Towards The End Of Their Course The Well-Defined Channels, With Banks
Sometimes Ten Feet High, Disappear, Giving Place To A Grassy Avenue
Through The Scrub, Lightly Timbered With Cork-Bark, And Other Small Trees.
It Is On Such Flats As These That The Wells Are Sunk.
All creeks find
their way into the lakes, though seldom by a discernible channel, breaking
and making, as the expression is, until a narrow arm of the lake stretches
to meet them.
At the most these creeks run "a banker" three times during
the year, the water flowing for perhaps three days; after which pools of
various sizes remain, to be in their turn dried up by evaporation and
soakage. In the dry weather the creeks afford a weird spectacle. Stately
white gums (the only timber of any size in these districts), with their
silvery bark hanging in dishevelled shreds around the branchless stems,
bend ghost-like over an undulating bed of gravel; gravel made up of
ironstone pebbles, quartz fragments, and other water-worn debris washed
down from the hills at the head of the creeks.

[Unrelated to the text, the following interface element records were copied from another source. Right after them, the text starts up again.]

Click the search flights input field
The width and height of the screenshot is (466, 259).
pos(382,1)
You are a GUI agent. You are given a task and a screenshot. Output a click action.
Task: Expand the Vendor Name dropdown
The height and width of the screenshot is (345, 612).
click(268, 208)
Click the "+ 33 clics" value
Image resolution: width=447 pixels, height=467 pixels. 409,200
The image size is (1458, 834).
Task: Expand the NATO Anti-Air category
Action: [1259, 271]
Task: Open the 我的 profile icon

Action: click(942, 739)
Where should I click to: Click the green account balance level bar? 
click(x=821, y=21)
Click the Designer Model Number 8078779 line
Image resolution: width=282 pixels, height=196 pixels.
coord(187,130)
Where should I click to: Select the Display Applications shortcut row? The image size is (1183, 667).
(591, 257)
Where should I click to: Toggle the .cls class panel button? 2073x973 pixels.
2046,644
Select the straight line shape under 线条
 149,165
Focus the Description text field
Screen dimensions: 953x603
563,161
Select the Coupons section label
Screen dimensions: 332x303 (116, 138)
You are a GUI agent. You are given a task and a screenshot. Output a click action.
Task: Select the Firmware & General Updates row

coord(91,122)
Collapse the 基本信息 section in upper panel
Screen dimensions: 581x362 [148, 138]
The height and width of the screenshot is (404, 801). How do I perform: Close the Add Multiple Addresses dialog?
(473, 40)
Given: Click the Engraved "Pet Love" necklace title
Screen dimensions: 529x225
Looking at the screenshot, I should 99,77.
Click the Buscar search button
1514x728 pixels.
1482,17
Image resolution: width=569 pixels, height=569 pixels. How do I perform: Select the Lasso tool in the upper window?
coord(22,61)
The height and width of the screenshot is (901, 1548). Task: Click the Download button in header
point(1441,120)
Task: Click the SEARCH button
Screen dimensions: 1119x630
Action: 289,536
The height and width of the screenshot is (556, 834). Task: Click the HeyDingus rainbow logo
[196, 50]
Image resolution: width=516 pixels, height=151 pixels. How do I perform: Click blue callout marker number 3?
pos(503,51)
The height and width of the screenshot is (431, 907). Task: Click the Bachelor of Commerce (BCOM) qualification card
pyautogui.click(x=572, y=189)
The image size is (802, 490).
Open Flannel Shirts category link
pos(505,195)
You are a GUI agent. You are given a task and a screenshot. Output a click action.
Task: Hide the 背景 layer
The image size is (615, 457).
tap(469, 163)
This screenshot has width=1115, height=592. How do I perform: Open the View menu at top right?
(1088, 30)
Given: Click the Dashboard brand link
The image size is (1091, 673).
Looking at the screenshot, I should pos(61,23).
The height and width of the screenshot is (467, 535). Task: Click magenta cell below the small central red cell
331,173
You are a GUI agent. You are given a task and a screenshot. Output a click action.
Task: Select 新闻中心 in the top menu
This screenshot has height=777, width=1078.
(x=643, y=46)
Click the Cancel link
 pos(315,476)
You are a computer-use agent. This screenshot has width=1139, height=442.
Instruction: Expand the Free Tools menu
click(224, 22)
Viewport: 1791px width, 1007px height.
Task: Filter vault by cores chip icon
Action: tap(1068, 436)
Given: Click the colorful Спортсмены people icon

What a marvellous transformation the winter rains cause! It is then that
the expert, or journalist, takes his walks abroad; it is then that we read
such glowing accounts of rich grass lands, watered by countless creeks,
only awaiting the coming of an agriculturist to be turned into smiling
farms and fertile fields.
Numerous parties were camped at Lawlers, with some two hundred horses
turned out in the bush, waiting until rain should fall.